» What the exercise asks
Once you find the line below that has "Given: Mark review helpful with Yes (0)", output it and every line after it exactly, stopping after the line that has "Task: Collapse the left sidebar with arrow", with no pictures.

» Collected data
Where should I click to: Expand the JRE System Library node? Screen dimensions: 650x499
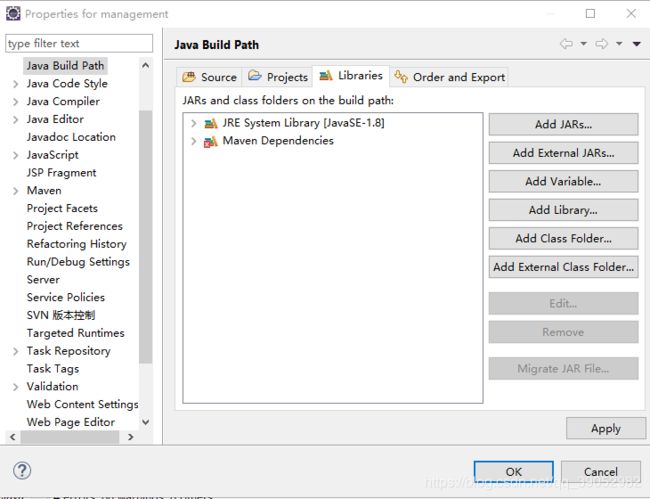[x=193, y=123]
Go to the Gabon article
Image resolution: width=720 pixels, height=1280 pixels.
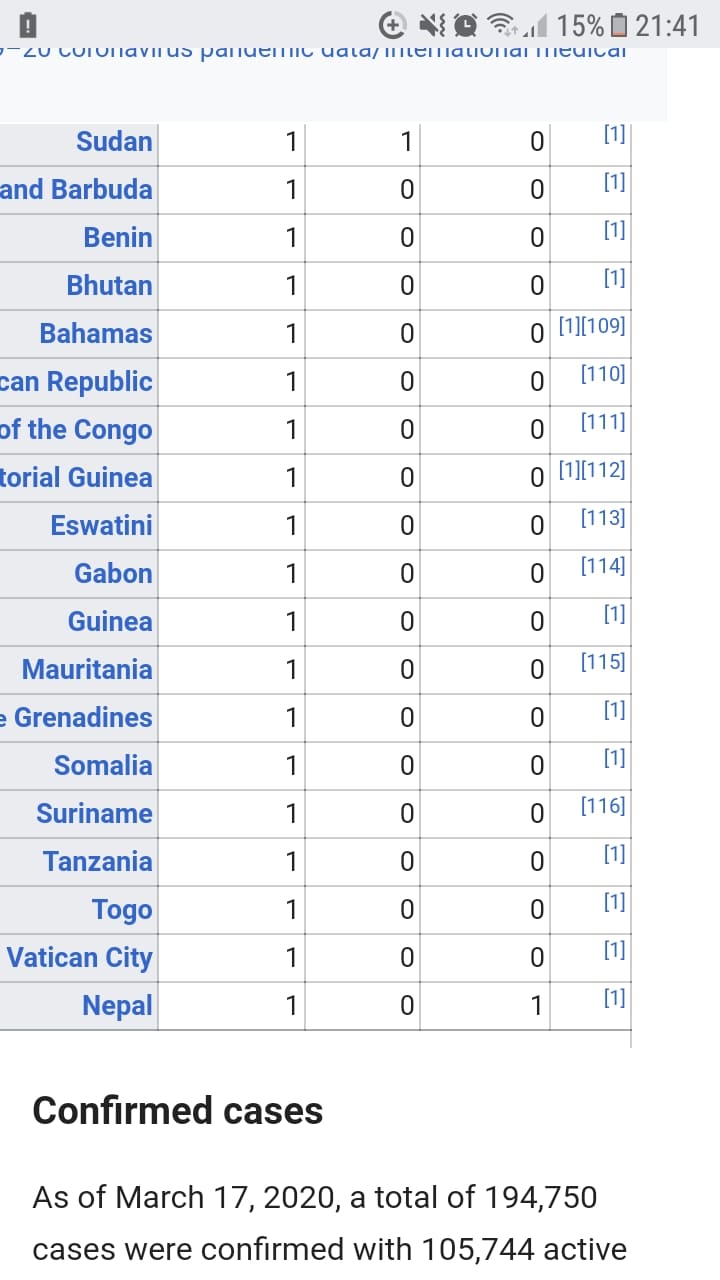click(x=113, y=574)
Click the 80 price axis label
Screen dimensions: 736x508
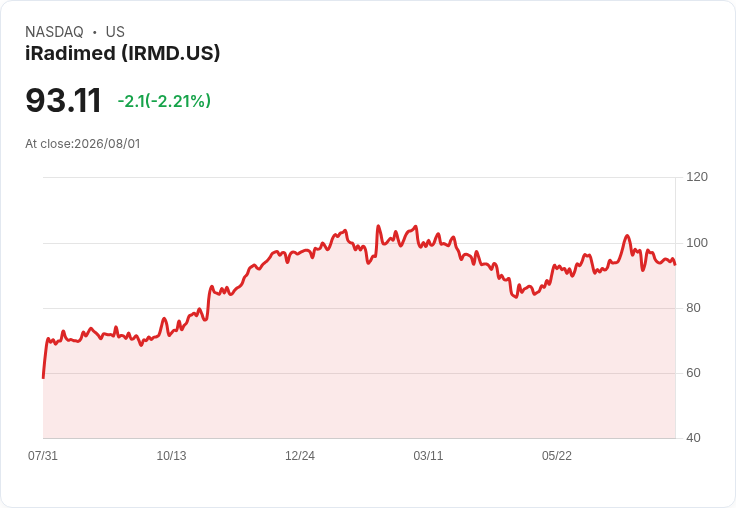[693, 308]
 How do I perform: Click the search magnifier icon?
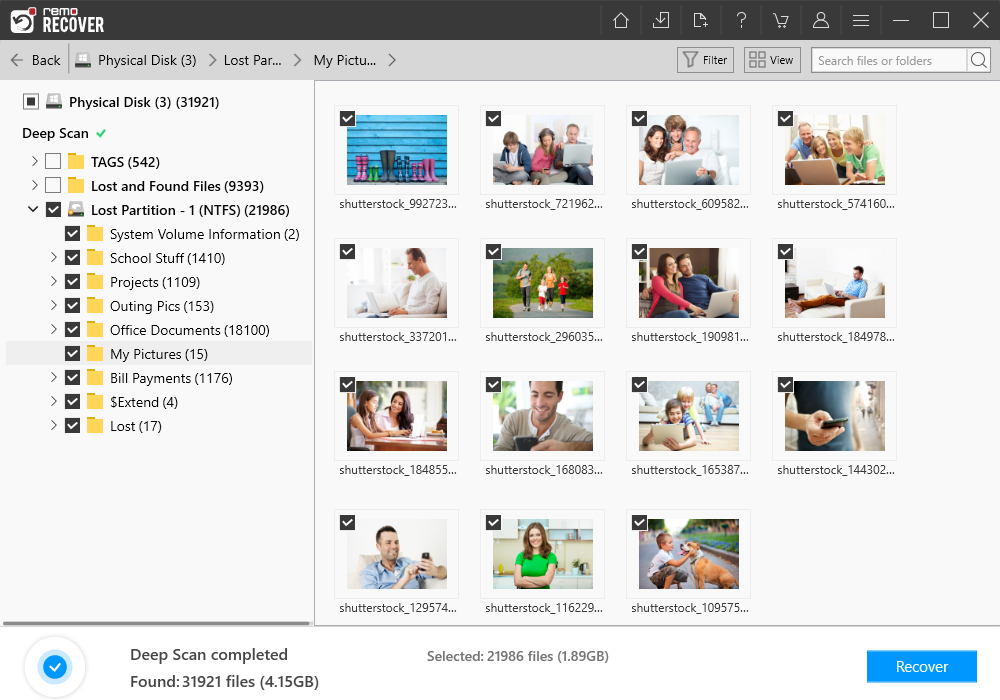[979, 60]
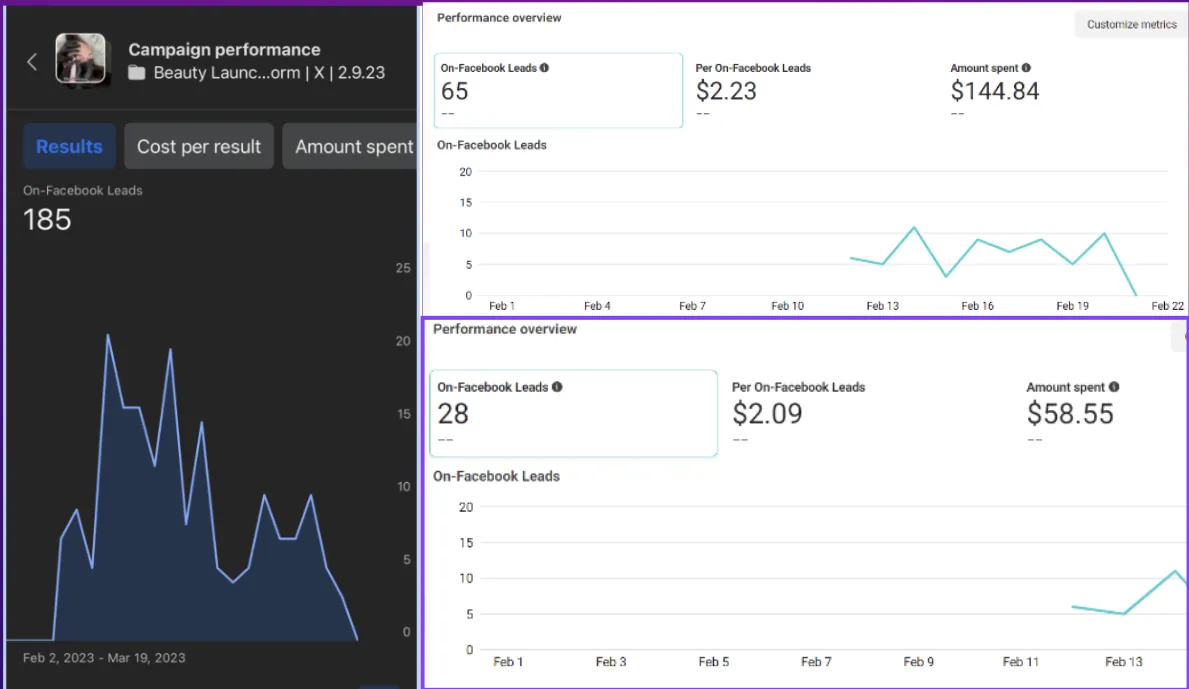Screen dimensions: 1189x689
Task: Click info icon beside $144.84 Amount spent
Action: click(1026, 68)
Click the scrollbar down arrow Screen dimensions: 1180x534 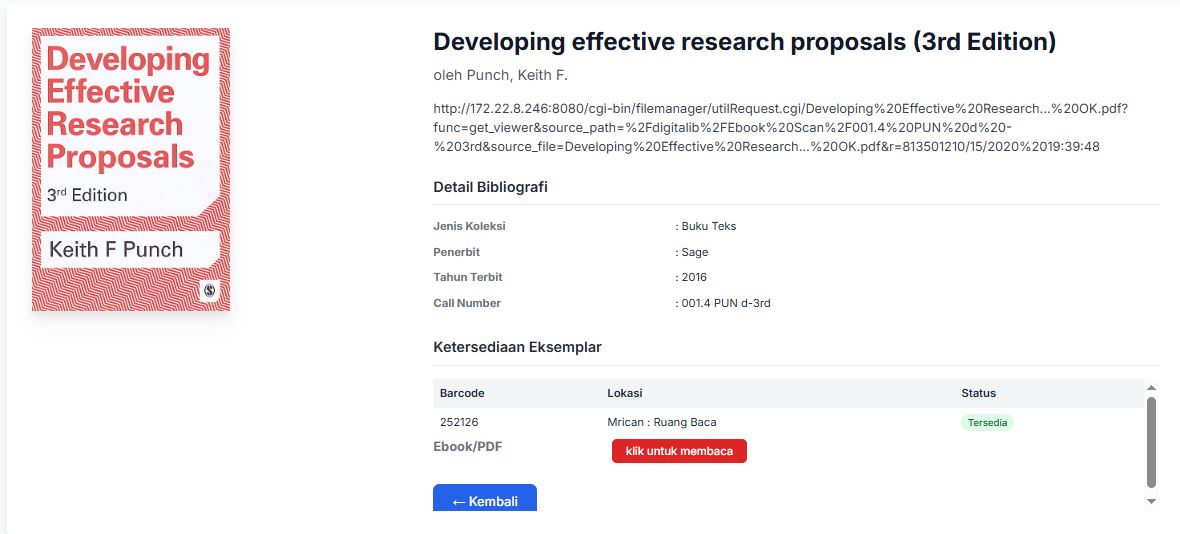point(1151,501)
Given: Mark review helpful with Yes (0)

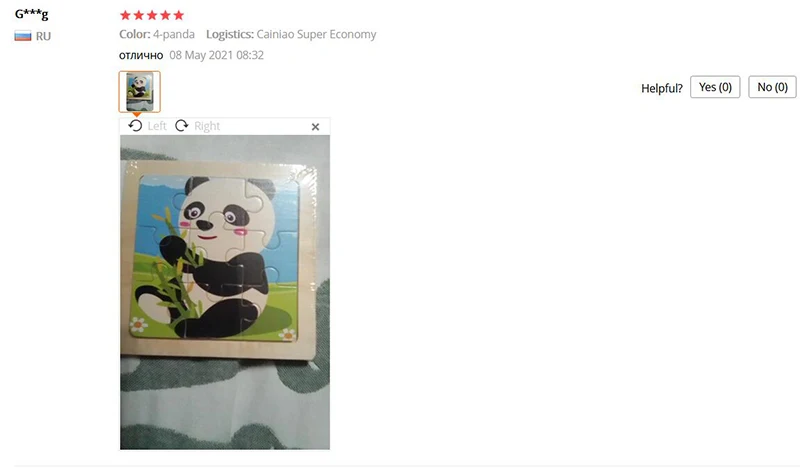Looking at the screenshot, I should [715, 87].
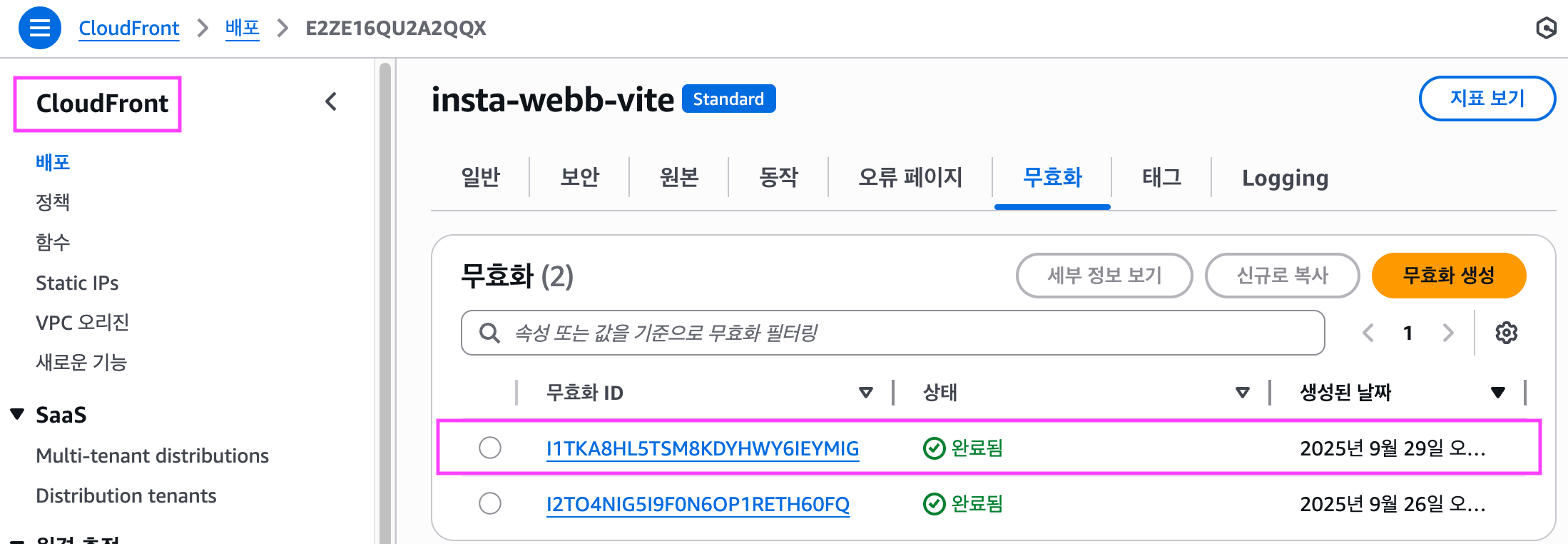This screenshot has height=544, width=1568.
Task: Open invalidation table preferences gear
Action: 1506,333
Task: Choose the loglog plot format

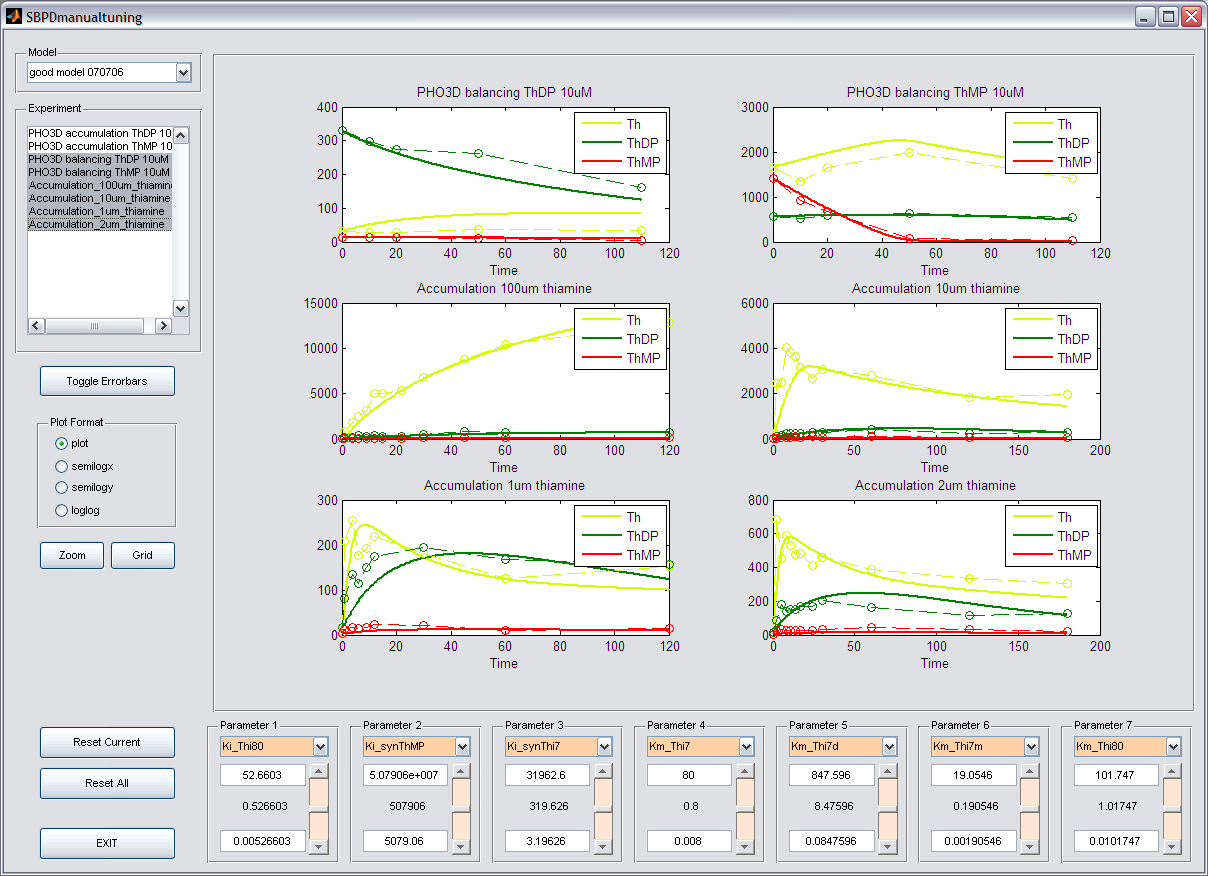Action: [62, 510]
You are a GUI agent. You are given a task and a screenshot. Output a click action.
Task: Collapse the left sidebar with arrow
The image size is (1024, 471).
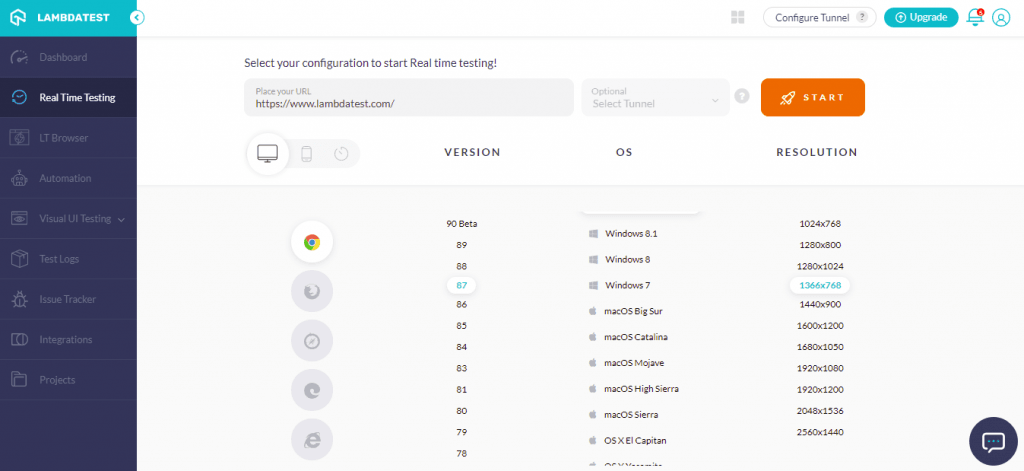(137, 17)
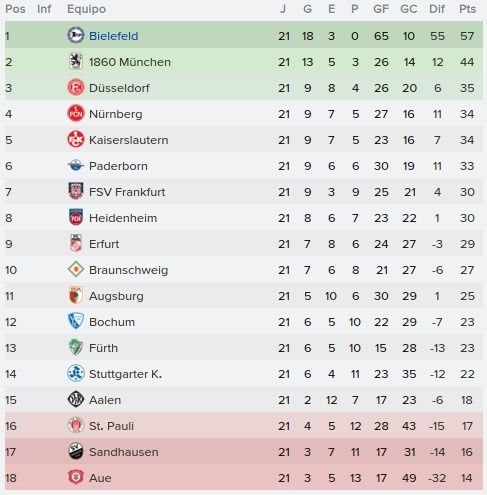This screenshot has height=495, width=487.
Task: Select the Augsburg table row name
Action: [x=116, y=296]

» Result
Given: Mark review helpful with Yes (0)

Looking at the screenshot, I should [715, 87].
This screenshot has height=544, width=1568.
Task: Open invalidation table preferences gear
Action: 1506,333
Task: Choose the loglog plot format

Action: [62, 510]
You are a GUI agent. You are given a task and a screenshot. Output a click action.
Task: Collapse the left sidebar with arrow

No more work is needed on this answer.